MEDIUM CASTING (2000), BY RICK BECK
ACQUIRED FROM GALLERY W.D.O., CHARLOTTE, NORTH CAROLINA, FEBRUARY 2002
CAST GLASS, 12" LONG BY 6 3/4" IN DIAMETER, SIGNATURE AND DATE ENGRAVED ON THE HEAD OF THE SCREW BY THE ARTIST
Rick Beck is well-known for his much-larger-than-life depictions of such common pieces of hardware as nuts, bolts, saw blades, and pretty much anything else you might find in your local hardware store, executed in cast glass. This is a small example of his work.

Rick first begins by making a blank, a solid object that's the same size and shape as the desired final work. The blank is then used to make a plaster mold. Once the mold is complete, Rick places it in a kiln, and places the raw glass on top of the mold. When the kiln heats up and the glass melts, it flows down into the mold. However, because glass must anneal, Rick can't just turn off the kiln and allow the glass to cool on its own; instead, he programs the kiln to gradually and very slowly lower the temperature within the kiln over a period of days or, in the case of very large works, weeks. For this reason, artists who work with cast glass have to be judicious in their use of their kilns, and try to schedule other work when the kilns are busy cooling down.

In the case of this cast glass screw (I am told that Rick prefers the term Medium Casting to describe a work like this one), Rick used a very nice shade of blue glass. The glass is by no means optically clear, like the cast glass works of Steven Weinberg... rather, it has the same semitranslucent quality as my glass hammer.

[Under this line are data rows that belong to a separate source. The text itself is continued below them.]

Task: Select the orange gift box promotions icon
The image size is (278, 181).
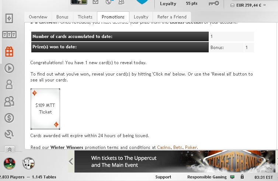Action: (9, 52)
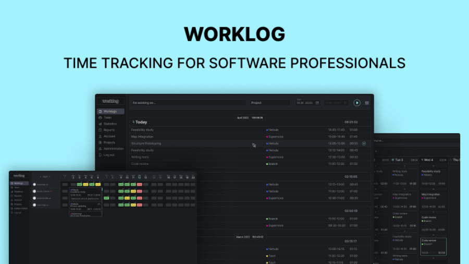This screenshot has width=469, height=264.
Task: Go to previous month in team calendar
Action: pyautogui.click(x=40, y=177)
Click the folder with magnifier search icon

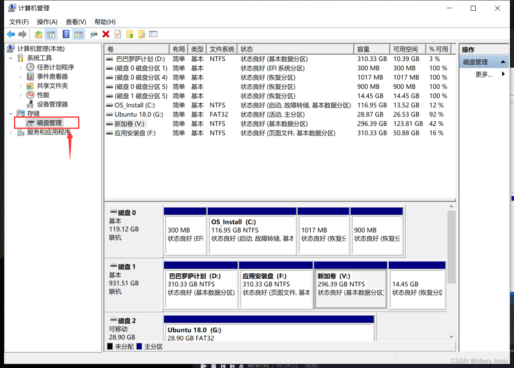[142, 35]
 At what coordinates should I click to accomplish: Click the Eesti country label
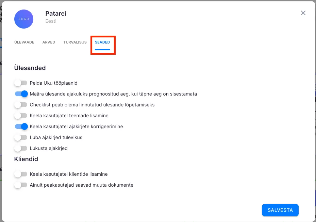pos(51,21)
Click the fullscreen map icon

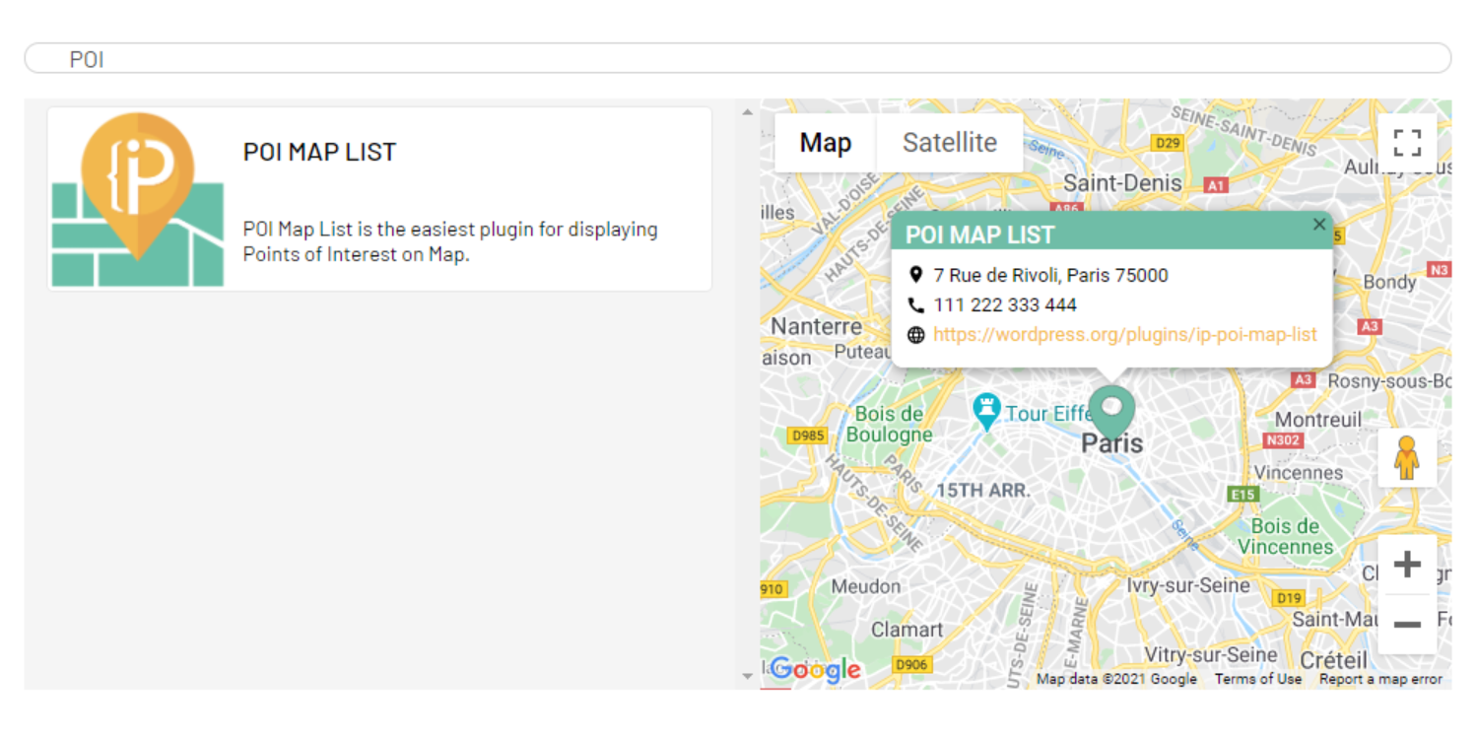(1407, 143)
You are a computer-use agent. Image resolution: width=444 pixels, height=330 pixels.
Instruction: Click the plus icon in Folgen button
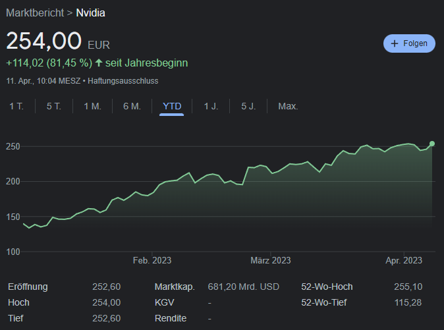point(395,43)
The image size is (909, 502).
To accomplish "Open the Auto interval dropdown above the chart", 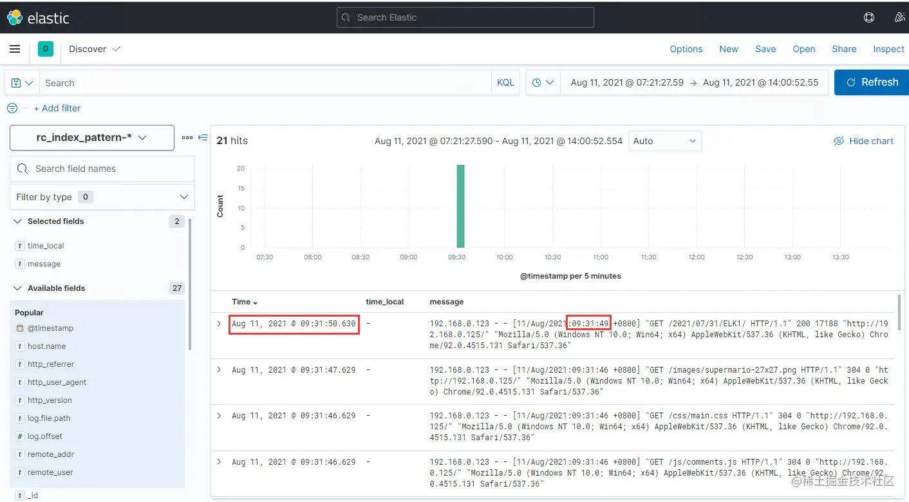I will pyautogui.click(x=664, y=141).
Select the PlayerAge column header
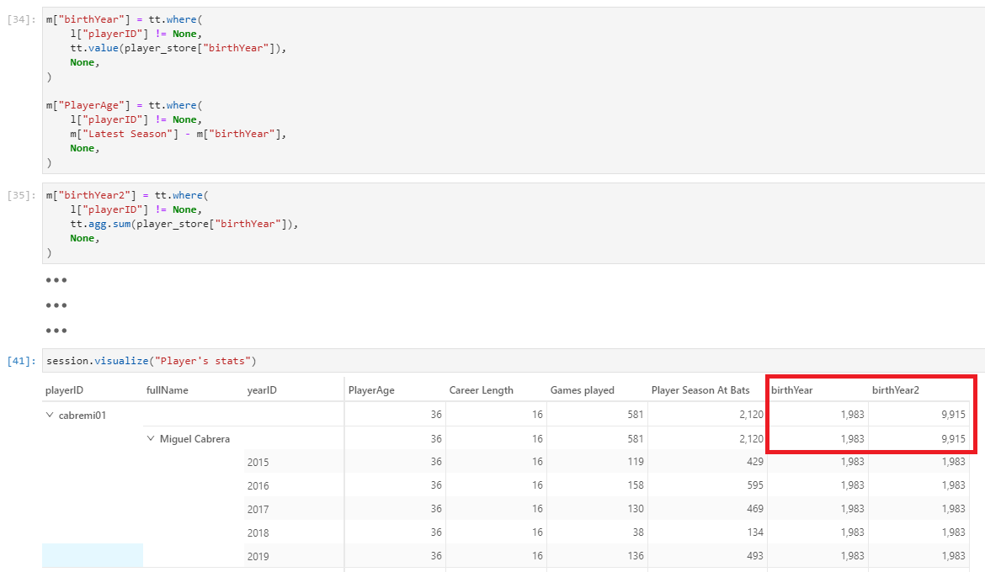The width and height of the screenshot is (985, 572). point(371,389)
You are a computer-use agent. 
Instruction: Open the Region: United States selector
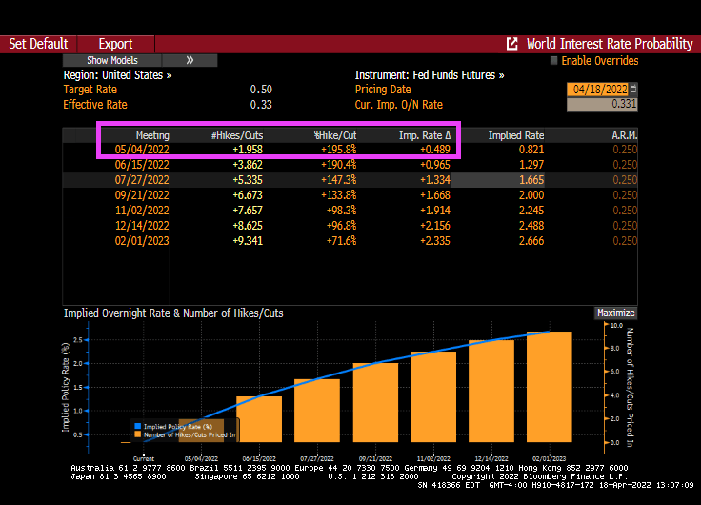click(x=118, y=74)
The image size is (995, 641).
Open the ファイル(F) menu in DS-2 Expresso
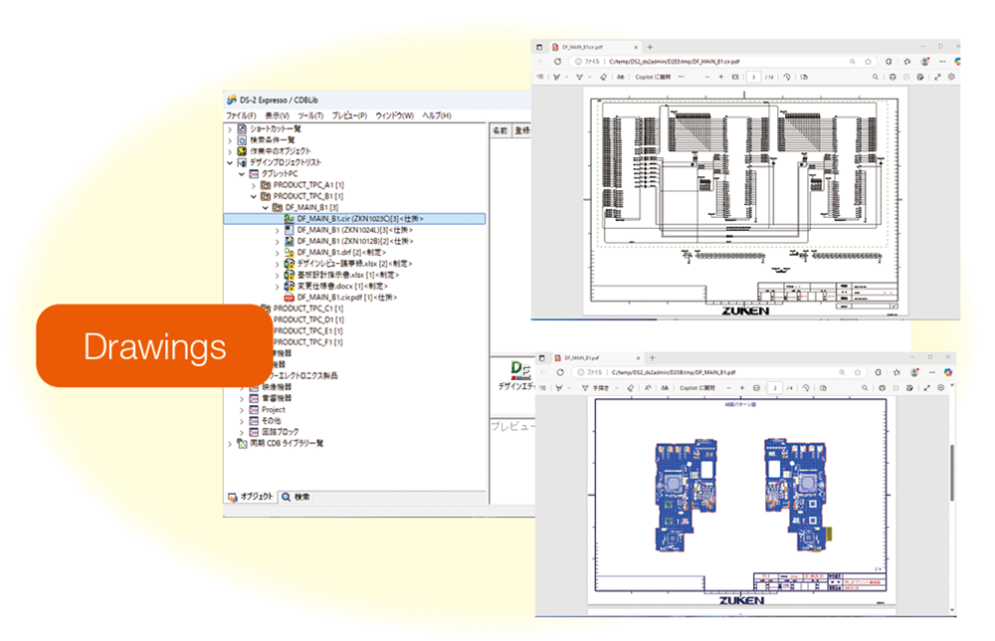pos(240,115)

In addition, Rick has purposely not tried to clean the surface of the finished work, so it contains quite a few patches of plaster, left embedded in the glass from the mold.

I've liked Rick Beck's work for quite a while now, but the opportunity never came around for me to commission one of his works... so when I heard from Rob Williams at Gallery W.D.O. that Rick was no longer going to produce small works like this one (he's concentrating on larger works), I decided to acquire one while I had the chance. I really like how this work transmits light... when lit from behind, it really glows from within.